Stored records
- - -

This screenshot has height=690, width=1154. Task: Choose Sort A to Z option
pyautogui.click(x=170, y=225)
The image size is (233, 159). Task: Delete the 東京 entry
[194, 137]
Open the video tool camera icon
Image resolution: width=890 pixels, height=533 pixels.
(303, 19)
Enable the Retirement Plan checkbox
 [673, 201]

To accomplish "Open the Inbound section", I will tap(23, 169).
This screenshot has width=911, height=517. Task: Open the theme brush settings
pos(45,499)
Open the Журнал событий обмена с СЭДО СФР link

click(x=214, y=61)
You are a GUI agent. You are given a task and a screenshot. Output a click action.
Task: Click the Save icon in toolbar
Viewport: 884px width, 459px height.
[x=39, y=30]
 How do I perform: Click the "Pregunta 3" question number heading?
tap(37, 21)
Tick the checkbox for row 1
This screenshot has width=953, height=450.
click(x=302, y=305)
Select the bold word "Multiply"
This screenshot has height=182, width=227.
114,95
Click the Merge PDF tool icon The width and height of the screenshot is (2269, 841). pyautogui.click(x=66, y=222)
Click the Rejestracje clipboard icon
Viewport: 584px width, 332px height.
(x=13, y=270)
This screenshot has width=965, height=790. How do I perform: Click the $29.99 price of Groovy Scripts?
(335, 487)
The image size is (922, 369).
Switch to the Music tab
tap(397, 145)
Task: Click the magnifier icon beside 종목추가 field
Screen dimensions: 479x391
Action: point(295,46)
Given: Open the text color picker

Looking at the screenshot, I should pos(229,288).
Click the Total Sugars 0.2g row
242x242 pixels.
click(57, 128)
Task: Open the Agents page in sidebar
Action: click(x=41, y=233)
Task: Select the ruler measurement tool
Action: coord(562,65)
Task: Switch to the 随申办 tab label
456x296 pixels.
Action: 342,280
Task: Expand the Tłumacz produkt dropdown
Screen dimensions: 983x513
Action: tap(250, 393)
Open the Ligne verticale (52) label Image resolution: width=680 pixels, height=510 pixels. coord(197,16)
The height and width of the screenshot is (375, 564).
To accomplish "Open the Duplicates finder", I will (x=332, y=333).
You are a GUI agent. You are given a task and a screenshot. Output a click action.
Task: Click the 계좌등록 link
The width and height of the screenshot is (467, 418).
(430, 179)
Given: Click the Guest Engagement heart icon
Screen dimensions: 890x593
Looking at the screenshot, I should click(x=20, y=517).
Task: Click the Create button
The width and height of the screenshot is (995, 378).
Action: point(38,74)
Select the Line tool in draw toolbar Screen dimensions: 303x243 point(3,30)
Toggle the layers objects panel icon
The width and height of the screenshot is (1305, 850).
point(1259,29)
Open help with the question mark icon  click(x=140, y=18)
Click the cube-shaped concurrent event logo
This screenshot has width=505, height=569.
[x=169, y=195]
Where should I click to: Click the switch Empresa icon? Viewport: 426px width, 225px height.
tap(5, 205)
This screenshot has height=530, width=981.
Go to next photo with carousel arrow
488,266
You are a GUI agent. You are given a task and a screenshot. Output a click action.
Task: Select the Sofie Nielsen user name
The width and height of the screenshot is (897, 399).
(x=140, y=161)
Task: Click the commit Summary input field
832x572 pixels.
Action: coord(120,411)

- - -

**Problem description:**
Every record is to be repeated exactly as it stands above.

**Task answer:**
This screenshot has height=690, width=1154. Task: Choose Sort A to Z option
pyautogui.click(x=170, y=225)
The image size is (233, 159). Task: Delete the 東京 entry
[194, 137]
Open the video tool camera icon
Image resolution: width=890 pixels, height=533 pixels.
(303, 19)
Enable the Retirement Plan checkbox
 [673, 201]

To accomplish "Open the Inbound section", I will tap(23, 169).
This screenshot has width=911, height=517. Task: Open the theme brush settings
pos(45,499)
Open the Журнал событий обмена с СЭДО СФР link

click(x=214, y=61)
You are a GUI agent. You are given a task and a screenshot. Output a click action.
Task: Click the Save icon in toolbar
Viewport: 884px width, 459px height.
[x=39, y=30]
 How do I perform: Click the "Pregunta 3" question number heading?
tap(37, 21)
Tick the checkbox for row 1
This screenshot has width=953, height=450.
click(x=302, y=305)
Select the bold word "Multiply"
This screenshot has height=182, width=227.
114,95
Click the Merge PDF tool icon The width and height of the screenshot is (2269, 841). pyautogui.click(x=66, y=222)
Click the Rejestracje clipboard icon
Viewport: 584px width, 332px height.
(x=13, y=270)
This screenshot has width=965, height=790. How do I perform: Click the $29.99 price of Groovy Scripts?
(335, 487)
The image size is (922, 369).
Switch to the Music tab
tap(397, 145)
Task: Click the magnifier icon beside 종목추가 field
Screen dimensions: 479x391
Action: point(295,46)
Given: Open the text color picker

Looking at the screenshot, I should pos(229,288).
Click the Total Sugars 0.2g row
242x242 pixels.
click(57, 128)
Task: Open the Agents page in sidebar
Action: click(x=41, y=233)
Task: Select the ruler measurement tool
Action: coord(562,65)
Task: Switch to the 随申办 tab label
456x296 pixels.
Action: 342,280
Task: Expand the Tłumacz produkt dropdown
Screen dimensions: 983x513
Action: tap(250, 393)
Open the Ligne verticale (52) label Image resolution: width=680 pixels, height=510 pixels. coord(197,16)
The height and width of the screenshot is (375, 564).
To accomplish "Open the Duplicates finder", I will (x=332, y=333).
You are a GUI agent. You are given a task and a screenshot. Output a click action.
Task: Click the 계좌등록 link
The width and height of the screenshot is (467, 418).
(430, 179)
Given: Click the Guest Engagement heart icon
Screen dimensions: 890x593
Looking at the screenshot, I should click(x=20, y=517).
Task: Click the Create button
The width and height of the screenshot is (995, 378).
Action: point(38,74)
Select the Line tool in draw toolbar Screen dimensions: 303x243 point(3,30)
Toggle the layers objects panel icon
The width and height of the screenshot is (1305, 850).
point(1259,29)
Open help with the question mark icon  click(x=140, y=18)
Click the cube-shaped concurrent event logo
This screenshot has width=505, height=569.
[x=169, y=195]
Where should I click to: Click the switch Empresa icon? Viewport: 426px width, 225px height.
tap(5, 205)
This screenshot has height=530, width=981.
Go to next photo with carousel arrow
488,266
You are a GUI agent. You are given a task and a screenshot. Output a click action.
Task: Select the Sofie Nielsen user name
The width and height of the screenshot is (897, 399).
(x=140, y=161)
Task: Click the commit Summary input field
832x572 pixels.
Action: coord(120,411)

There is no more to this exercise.